Following the passage of the National Pensions Act, 2008 (Act 766) which took effect in 2010, a three-tier pension scheme was introduced. The first and second tiers are mandatory, while the third is voluntary.

Act 766 also makes provisions for employers to make direct contributions of 13 per cent for and on behalf of their employees, while employees contribute 5.5 per cent of their basic salaries, totalling 18.5 per cent of the basic salaries as contribution to the scheme.

Data cleaning

Mr Baffour Awuah said the government was also supporting the development of a comprehensive data to ensure the smooth disbursement of the funds to contributors.

The data will facilitate the matching of the funds of contributors to make way for the payment of the second tier pension funds whose maturity starts from next year.

During the 2019 May Day celebration, which was on the theme: “Sustainable pensions for all; the role of social partners,” President Nana Addo Dankwa Akufo-Addo gave a directive for the resolution of all pensions and pension-related matters raised by organised labour.

Mr Baffour Awuah said stakeholder discussions were also ongoing to establish specific pension schemes for various units within the informal economy.

Some of the groups, he said, included farmers, fishermen, market women and traders, drivers, spare parts dealers and artisans comprising masons, welders, tailors and hairdressers.

Unemployment

Unemployment rate in Ghana, the minister said, had reduced from 11.9 per cent in 2015 to 7.1 per cent in 2019, according to the Ghana Living Standards Survey (GLSS) conducted in 2015 and in 2019.

He attributed the low unemployment rate to the government’s flagship policies, programmes and interventions which put job creation at the centre of national development.

“These interventions resulted in the creation of 611,397 new jobs in the formal sector, including 343,458 jobs in ministries, departments and agencies (MDAs) and the rest in the formal private sector.

Planting for Food and Jobs (PFJ) programme, according to the minister, provided 1,593,000 people with jobs.

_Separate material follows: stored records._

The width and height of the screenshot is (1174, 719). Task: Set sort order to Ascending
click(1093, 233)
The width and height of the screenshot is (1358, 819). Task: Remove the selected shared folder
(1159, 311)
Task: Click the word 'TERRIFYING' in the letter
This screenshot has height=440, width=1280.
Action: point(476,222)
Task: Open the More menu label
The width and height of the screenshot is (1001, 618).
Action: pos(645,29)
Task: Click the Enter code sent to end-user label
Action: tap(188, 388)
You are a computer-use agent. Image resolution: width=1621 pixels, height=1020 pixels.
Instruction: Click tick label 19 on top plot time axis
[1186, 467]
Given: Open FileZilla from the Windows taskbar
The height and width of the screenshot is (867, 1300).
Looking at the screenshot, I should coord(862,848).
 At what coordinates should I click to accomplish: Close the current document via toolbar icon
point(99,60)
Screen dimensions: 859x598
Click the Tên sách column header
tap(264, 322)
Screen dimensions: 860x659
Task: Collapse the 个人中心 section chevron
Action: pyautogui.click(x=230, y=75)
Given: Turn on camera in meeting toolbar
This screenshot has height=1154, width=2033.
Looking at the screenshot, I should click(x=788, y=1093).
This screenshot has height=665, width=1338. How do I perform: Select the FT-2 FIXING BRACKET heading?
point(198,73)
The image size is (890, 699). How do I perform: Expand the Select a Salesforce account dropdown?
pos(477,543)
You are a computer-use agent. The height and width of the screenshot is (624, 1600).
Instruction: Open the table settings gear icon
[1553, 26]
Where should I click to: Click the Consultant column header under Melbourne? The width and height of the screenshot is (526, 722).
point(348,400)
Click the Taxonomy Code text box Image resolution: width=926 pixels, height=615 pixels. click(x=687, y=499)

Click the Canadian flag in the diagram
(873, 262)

According to him, there had been a relatively stable and peaceful industrial atmosphere for the past two years, for which he commended the leadership of labour unions, employers and workers for their tolerance in handling labour disputes.

Background

The pension reform in Ghana was in response to agitations from organised labour and pensioners on the inequalities in retirement benefits among public sector workers, as well as inefficiencies in the then existing system, where the Social Security and National Insurance Trust (SSNIT) was the sole quasi-state pension manager.

Under the Act, the second pension scheme is to be privately managed, but since the National Pensions Regulatory Authority (NPRA) was yet to license a private fund manager, the government held the contributions in a temporary account with the Bank of Ghana (BoG).

In line with the provisions of the pensions law,however, the government was expected to transfer the funds to the registered independent schemes’ accounts 90 days after their registration and licensing, but since 2010, public sector workers have been waiting for this to happen.